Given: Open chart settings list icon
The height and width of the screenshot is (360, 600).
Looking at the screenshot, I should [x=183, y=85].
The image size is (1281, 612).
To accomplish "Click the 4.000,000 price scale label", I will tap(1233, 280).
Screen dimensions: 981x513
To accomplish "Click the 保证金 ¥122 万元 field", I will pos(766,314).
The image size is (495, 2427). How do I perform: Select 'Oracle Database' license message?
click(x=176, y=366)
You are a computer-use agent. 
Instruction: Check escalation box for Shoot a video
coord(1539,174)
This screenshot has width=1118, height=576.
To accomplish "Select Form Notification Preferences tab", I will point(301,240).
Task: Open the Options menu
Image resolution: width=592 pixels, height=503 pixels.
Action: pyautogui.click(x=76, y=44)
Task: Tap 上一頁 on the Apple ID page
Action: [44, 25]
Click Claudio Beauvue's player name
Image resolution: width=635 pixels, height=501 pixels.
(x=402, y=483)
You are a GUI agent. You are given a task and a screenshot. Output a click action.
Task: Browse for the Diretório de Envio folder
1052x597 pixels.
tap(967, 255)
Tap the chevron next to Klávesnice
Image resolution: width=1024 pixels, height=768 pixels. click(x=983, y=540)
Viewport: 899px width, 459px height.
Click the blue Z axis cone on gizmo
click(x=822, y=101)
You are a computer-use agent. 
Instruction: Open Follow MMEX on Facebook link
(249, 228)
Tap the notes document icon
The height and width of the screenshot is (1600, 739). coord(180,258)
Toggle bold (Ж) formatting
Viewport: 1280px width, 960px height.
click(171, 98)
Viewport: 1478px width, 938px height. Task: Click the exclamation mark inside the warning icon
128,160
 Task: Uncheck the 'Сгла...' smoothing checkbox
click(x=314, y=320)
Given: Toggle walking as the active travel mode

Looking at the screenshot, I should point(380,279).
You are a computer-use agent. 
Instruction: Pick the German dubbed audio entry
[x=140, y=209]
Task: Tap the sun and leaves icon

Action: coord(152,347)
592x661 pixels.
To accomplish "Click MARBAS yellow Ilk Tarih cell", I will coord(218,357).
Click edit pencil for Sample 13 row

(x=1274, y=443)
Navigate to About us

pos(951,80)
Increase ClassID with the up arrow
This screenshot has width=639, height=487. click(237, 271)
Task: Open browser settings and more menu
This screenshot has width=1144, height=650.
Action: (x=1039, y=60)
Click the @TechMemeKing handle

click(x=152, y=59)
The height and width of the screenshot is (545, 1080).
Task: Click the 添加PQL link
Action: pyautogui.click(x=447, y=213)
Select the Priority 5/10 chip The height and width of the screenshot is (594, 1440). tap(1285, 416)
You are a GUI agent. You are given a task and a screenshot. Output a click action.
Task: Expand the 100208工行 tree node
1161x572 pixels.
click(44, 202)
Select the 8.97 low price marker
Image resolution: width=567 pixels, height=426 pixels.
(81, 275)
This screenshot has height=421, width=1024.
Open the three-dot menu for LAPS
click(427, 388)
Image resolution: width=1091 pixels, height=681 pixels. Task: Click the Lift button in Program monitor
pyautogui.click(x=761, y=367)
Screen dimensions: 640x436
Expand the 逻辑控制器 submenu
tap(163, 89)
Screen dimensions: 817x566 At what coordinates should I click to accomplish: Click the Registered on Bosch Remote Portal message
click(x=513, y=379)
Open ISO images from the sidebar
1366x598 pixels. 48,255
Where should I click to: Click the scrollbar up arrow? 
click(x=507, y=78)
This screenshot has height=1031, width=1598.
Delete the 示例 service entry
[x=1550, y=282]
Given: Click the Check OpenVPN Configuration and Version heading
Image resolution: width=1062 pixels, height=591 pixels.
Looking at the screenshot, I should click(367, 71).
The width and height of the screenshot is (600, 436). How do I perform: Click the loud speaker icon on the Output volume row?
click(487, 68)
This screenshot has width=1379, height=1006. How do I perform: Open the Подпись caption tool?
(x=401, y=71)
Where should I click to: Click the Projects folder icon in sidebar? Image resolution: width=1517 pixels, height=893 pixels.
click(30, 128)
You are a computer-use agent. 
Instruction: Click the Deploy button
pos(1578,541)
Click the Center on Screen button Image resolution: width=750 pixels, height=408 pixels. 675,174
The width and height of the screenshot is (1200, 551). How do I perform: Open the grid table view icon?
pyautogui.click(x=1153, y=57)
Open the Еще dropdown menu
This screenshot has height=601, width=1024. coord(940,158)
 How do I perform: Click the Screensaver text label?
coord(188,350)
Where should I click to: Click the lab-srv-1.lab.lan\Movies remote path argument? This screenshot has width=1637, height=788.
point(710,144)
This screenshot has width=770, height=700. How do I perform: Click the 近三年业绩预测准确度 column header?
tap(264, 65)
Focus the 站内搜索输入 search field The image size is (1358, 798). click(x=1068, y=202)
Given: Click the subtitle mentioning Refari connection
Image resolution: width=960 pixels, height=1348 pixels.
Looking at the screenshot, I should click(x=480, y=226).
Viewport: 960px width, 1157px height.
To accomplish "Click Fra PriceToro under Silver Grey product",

====

● DIRECTIONS: Repeat every line of the material exactly as given.

● OUTPUT OF THE TASK:
Given: Open chart settings list icon
The height and width of the screenshot is (360, 600).
Looking at the screenshot, I should [x=183, y=85].
The image size is (1281, 612).
To accomplish "Click the 4.000,000 price scale label", I will tap(1233, 280).
Screen dimensions: 981x513
To accomplish "Click the 保证金 ¥122 万元 field", I will pos(766,314).
The image size is (495, 2427). How do I perform: Select 'Oracle Database' license message?
click(x=176, y=366)
You are a computer-use agent. 
Instruction: Check escalation box for Shoot a video
coord(1539,174)
This screenshot has width=1118, height=576.
To accomplish "Select Form Notification Preferences tab", I will point(301,240).
Task: Open the Options menu
Image resolution: width=592 pixels, height=503 pixels.
Action: pyautogui.click(x=76, y=44)
Task: Tap 上一頁 on the Apple ID page
Action: [44, 25]
Click Claudio Beauvue's player name
Image resolution: width=635 pixels, height=501 pixels.
(x=402, y=483)
You are a GUI agent. You are given a task and a screenshot. Output a click action.
Task: Browse for the Diretório de Envio folder
1052x597 pixels.
tap(967, 255)
Tap the chevron next to Klávesnice
Image resolution: width=1024 pixels, height=768 pixels. click(x=983, y=540)
Viewport: 899px width, 459px height.
Click the blue Z axis cone on gizmo
click(x=822, y=101)
You are a computer-use agent. 
Instruction: Open Follow MMEX on Facebook link
(249, 228)
Tap the notes document icon
The height and width of the screenshot is (1600, 739). coord(180,258)
Toggle bold (Ж) formatting
Viewport: 1280px width, 960px height.
click(171, 98)
Viewport: 1478px width, 938px height. Task: Click the exclamation mark inside the warning icon
128,160
 Task: Uncheck the 'Сгла...' smoothing checkbox
click(x=314, y=320)
Given: Toggle walking as the active travel mode

Looking at the screenshot, I should point(380,279).
You are a computer-use agent. 
Instruction: Pick the German dubbed audio entry
[x=140, y=209]
Task: Tap the sun and leaves icon

Action: coord(152,347)
592x661 pixels.
To accomplish "Click MARBAS yellow Ilk Tarih cell", I will coord(218,357).
Click edit pencil for Sample 13 row

(x=1274, y=443)
Navigate to About us

pos(951,80)
Increase ClassID with the up arrow
This screenshot has width=639, height=487. click(237, 271)
Task: Open browser settings and more menu
This screenshot has width=1144, height=650.
Action: (x=1039, y=60)
Click the @TechMemeKing handle

click(x=152, y=59)
The height and width of the screenshot is (545, 1080).
Task: Click the 添加PQL link
Action: pyautogui.click(x=447, y=213)
Select the Priority 5/10 chip The height and width of the screenshot is (594, 1440). tap(1285, 416)
You are a GUI agent. You are given a task and a screenshot. Output a click action.
Task: Expand the 100208工行 tree node
1161x572 pixels.
click(44, 202)
Select the 8.97 low price marker
Image resolution: width=567 pixels, height=426 pixels.
(81, 275)
This screenshot has height=421, width=1024.
Open the three-dot menu for LAPS
click(427, 388)
Image resolution: width=1091 pixels, height=681 pixels. Task: Click the Lift button in Program monitor
pyautogui.click(x=761, y=367)
Screen dimensions: 640x436
Expand the 逻辑控制器 submenu
tap(163, 89)
Screen dimensions: 817x566 At what coordinates should I click to accomplish: Click the Registered on Bosch Remote Portal message
click(x=513, y=379)
Open ISO images from the sidebar
1366x598 pixels. 48,255
Where should I click to: Click the scrollbar up arrow? 
click(x=507, y=78)
This screenshot has height=1031, width=1598.
Delete the 示例 service entry
[x=1550, y=282]
Given: Click the Check OpenVPN Configuration and Version heading
Image resolution: width=1062 pixels, height=591 pixels.
Looking at the screenshot, I should click(367, 71).
The width and height of the screenshot is (600, 436). How do I perform: Click the loud speaker icon on the Output volume row?
click(487, 68)
This screenshot has width=1379, height=1006. How do I perform: Open the Подпись caption tool?
(x=401, y=71)
Where should I click to: Click the Projects folder icon in sidebar? Image resolution: width=1517 pixels, height=893 pixels.
click(30, 128)
You are a computer-use agent. 
Instruction: Click the Deploy button
pos(1578,541)
Click the Center on Screen button Image resolution: width=750 pixels, height=408 pixels. 675,174
The width and height of the screenshot is (1200, 551). How do I perform: Open the grid table view icon?
pyautogui.click(x=1153, y=57)
Open the Еще dropdown menu
This screenshot has height=601, width=1024. coord(940,158)
 How do I perform: Click the Screensaver text label?
coord(188,350)
Where should I click to: Click the lab-srv-1.lab.lan\Movies remote path argument? This screenshot has width=1637, height=788.
point(710,144)
This screenshot has width=770, height=700. How do I perform: Click the 近三年业绩预测准确度 column header?
tap(264, 65)
Focus the 站内搜索输入 search field The image size is (1358, 798). click(x=1068, y=202)
Given: Click the subtitle mentioning Refari connection
Image resolution: width=960 pixels, height=1348 pixels.
Looking at the screenshot, I should click(x=480, y=226).
Viewport: 960px width, 1157px height.
To accomplish "Click Fra PriceToro under Silver Grey product",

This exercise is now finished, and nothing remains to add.